Archived Content

The following content is from an older version of this website, and may not display correctly.

For news on the most recent Amazon outage, go here.

Amazon has experienced more problems at its North Virginia data center, with some customers in its US-EAST-1 Region experiencing downtime until 12:32 PDT yesterday.

Cloud application platform Heroku experienced downtime, along with Reddit and Netflix, among others according to company status reports.

Reddit said the issue “appears to be the network-related”.

Services were lost for several hours, according to a blog post on Systems Watch, a site designd t to “provide transparency into modern day network computing”.

On its service dashboard, Amazon said customers of EC2 and RDS in North Virginia were experiencing “elevated error rates” for its CloudSearch services.

At 10:38 yesterday PDT, Amazon said it was investigating degraded performance for a number of its EBS volumes in its Availability zone in the region.

An hour later it said it was experiencing connectivity issues and degraded performance for a small number of instances.

It said new launches of its EBS-backed instances were failing, leading to degraded performance.

By about 2:20 pm it said about half of the instances had been restored.

It appears all is up and running again, but this has not been the first time EC2 has experienced problems.

Back in July, Amazon Web Services blamed a major outage on the failure of a back-up generator when the facility experienced problems with power supply.

“Once the power outage hit, triggered by a large-scale electrical storm that had gone through northern Virginia on 29 June, electrical load in one of more than 10 Amazon data centers in the region failed to successfully transfer to generator backup. Uninterruptible power supply (UPS) serving that particular circuit eventually ran out of battery power and servers began losing power,” FOCUS reported in July.

“While promising to take steps to repair the equipment involved, lengthen failover time and expand around-the clock engineering staff, Amazon said it would not replace the offending generator.”

And in June, another outage gook down a number of web services including Heroku and Fourquare. Amazon said this was due to a cable fault in its utility power-distribution system and that a back-up generator in a data center had powered off because of a defective cooling fan.

In its blog post, Systems Watch said many of the customers who were affected in this most recent outage were located in multi-availability zones due to a “single-zone issue”.

“One of the most common complaints is that the glue that holds Amazon Web Services together is their management API stack.
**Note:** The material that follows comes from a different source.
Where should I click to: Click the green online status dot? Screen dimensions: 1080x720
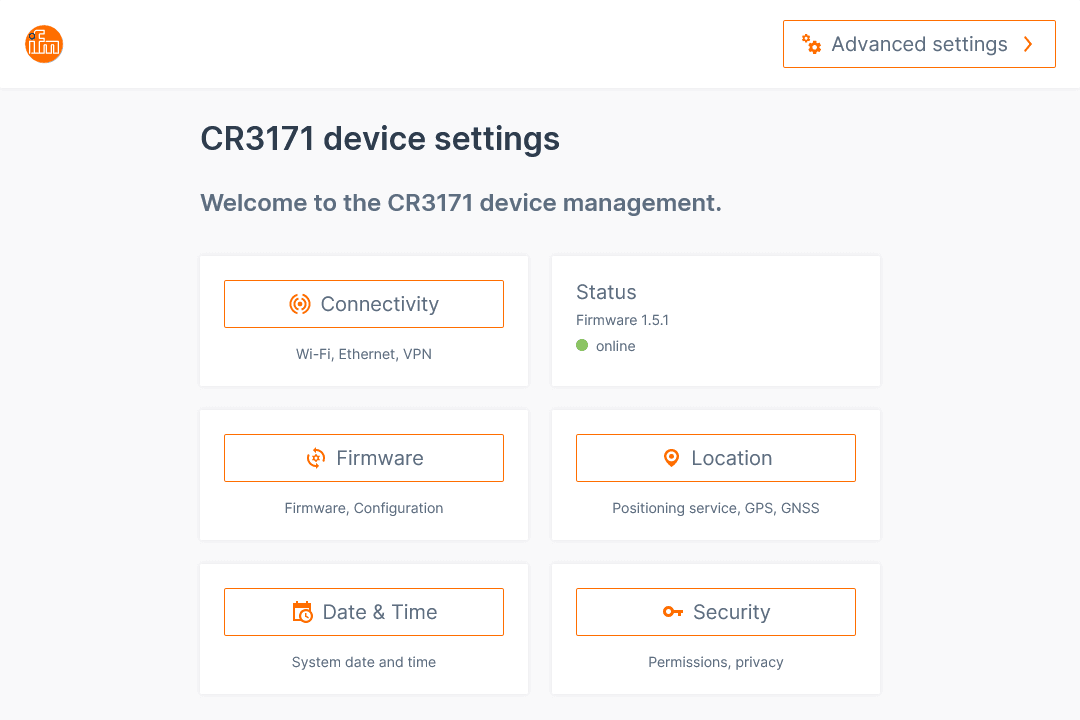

Some use the literal programmatic API libraries, others maybe AWS Management Console, and some RightScale, however they all are layers built on the AWS API Platform and when that goes all bets are off,” the blog post reads.

“The problem scenario occurs when you have an architected system across two or more AWS availability zones in Virginia (us-east), one of the biggest and oldest regions of AWS, and AWS has an outage in one zone specifically in that region.
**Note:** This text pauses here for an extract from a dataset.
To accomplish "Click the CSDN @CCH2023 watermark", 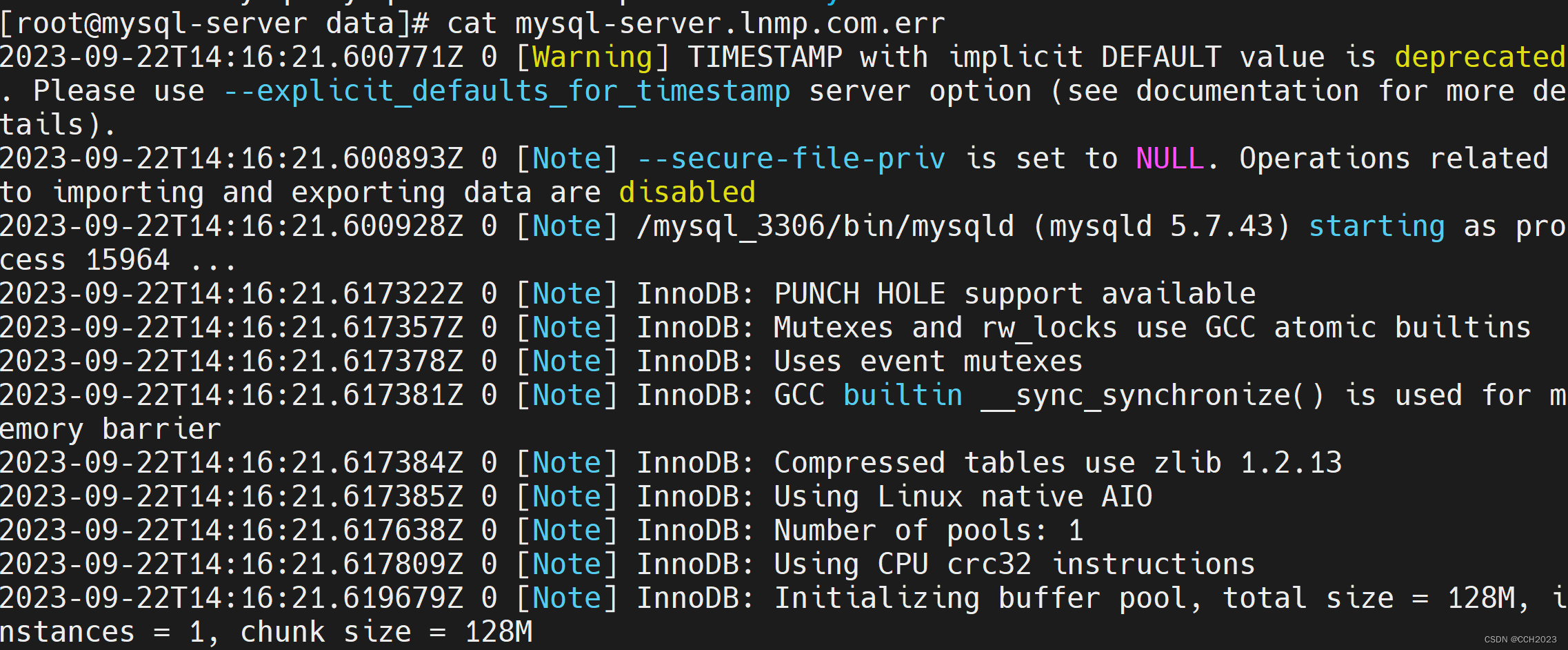I will coord(1520,640).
“The waterfall effect seems to happen, where the AWS API stack gets overwhelmed to the point of being useless for any management task in the region. Our guess is that either through AWS and client automated failover/scale up or due to the outage itself the API stack cannot handle the request load of all those affected, which leaves AWS users in the region unable to fail-over or increase resources to an unaffected zone.”

Amazon Web Services is yet to provide more detail on how this outage occurred.